2015/08/18
改正品確法と総合評価 法の理念の具現化へ労を惜しむな(建通新聞社・建滴)
「発注関係事務の運用に関する指針」、いわゆる運用指針が策定されたことしは、公共工事の品質確保の促進に関する法律の一部を改正する法律(改正品確法)の本格運用元年と位置付けられており、新たな施策が次々と展開されている。関東など各地方整備局も、運用指針などを踏まえて総合評価落札方式ガイドラインを改定し、その適用を始めたところだ。
総合評価落札方式は、2005年施行の品確法に併せて、公共工事の品質確保のための中核的な取り組みとして導入されたものだ。価格に加え、技術提案の優劣を総合的に評価する同方式は、今や多くの発注機関で採用されている。
だが、これまでは価格の多寡で落札者が決まる傾向にあったと言えよう。施工能力評価型などでは、工事成績よりも過去15年の同種工事の実績の配点が高い。過去の同種工事の実績は、参加者間で差がつきにくいことから、落札者が価格で決まる要因の一つになっていた。
こうした状況を踏まえて、15年度からスタートした新たな取り組みの一つが「成績評定重視型」の総合評価落札方式だ。過去に高い工事成績を収めた企業を評価しようというもので、過去の同種工事実績が工事成績評定よりも優位に評価される傾向を改善するための措置と言える。
ただ、工事成績を重視することで、直轄の実績や成績がない企業の新規参入が困難になるとの懸念を持つ向きもあるし、過去の実績が豊富な企業に受注が偏るおそれがある、との指摘もある。直轄工事を受注した実績がない企業の場合、直轄工事の総合評価落札で工事成績の評価がゼロ点となるため、技術評価点が相対的に低くなり、落札が難しくなってしまう。
こうした懸念を踏まえ、直轄工事では自治体の工事成績を評価対象とした「自治体実績評価型」も試行段階に入っている。国交省と自治体との工事成績実施要領のバラツキは、自治体の成績を補正して評価する。

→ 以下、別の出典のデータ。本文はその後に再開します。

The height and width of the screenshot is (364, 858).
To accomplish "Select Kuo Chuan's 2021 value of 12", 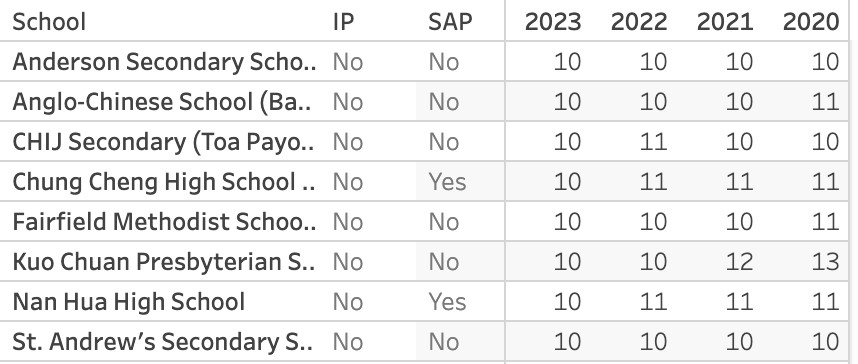I will (x=739, y=262).
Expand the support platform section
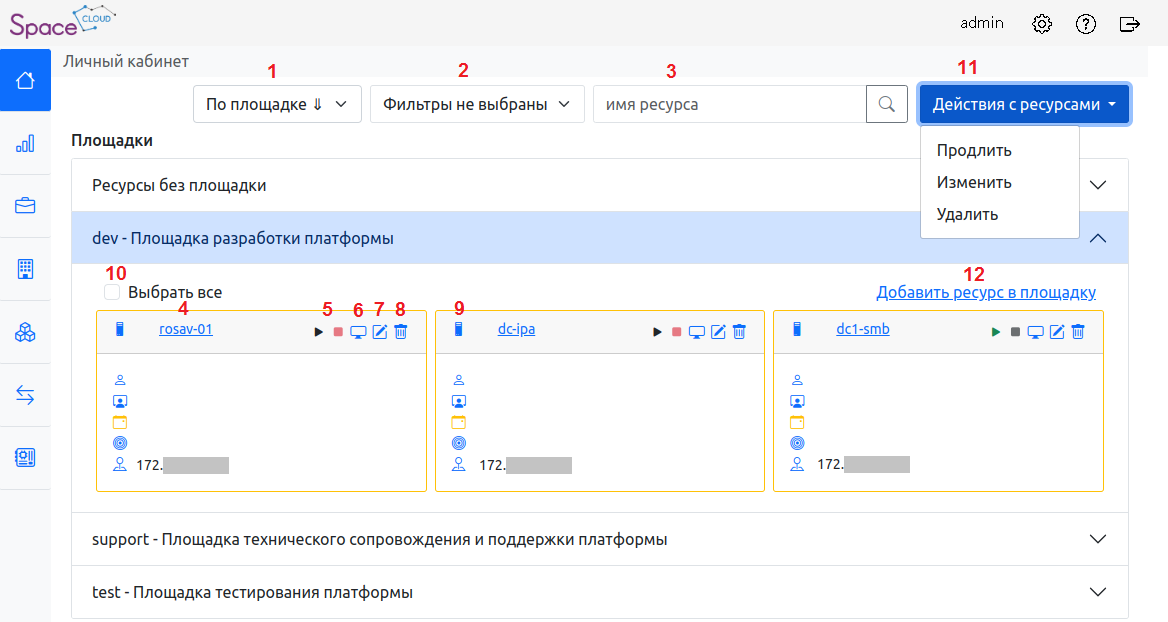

工事成績は、公共工事の品質を確保するための大切な「ものさし」だ。これが発注機関によってバラツキがあるのは、決して望ましくない。国交省がまとめた実態調査によると、都道府県・政令市の4割、中核市の7割が国交省と異なる工事成績実施要領を使用している。
工事成績評定点の平均値にも当然、大きな差が生じている。都道府県・政令市の発注工事(12年10月〜13年9月の完了工事)では、最高87点、最低65・1点と差がある。
こうしたことから、運用指針は、発注者間が連携した上で、工事成績実施要領の標準化や工事成績の共有化に努めることを求めている。
公共工事の品質確保や、担い手の中長期的な育成・確保などを目的として改正された品確法。総合評価落札方式はこれらを実現するための重要なツールだ。法の理念を具現するため、かつ実状に則したものとするために、今後も改善の労を惜しむべきではない。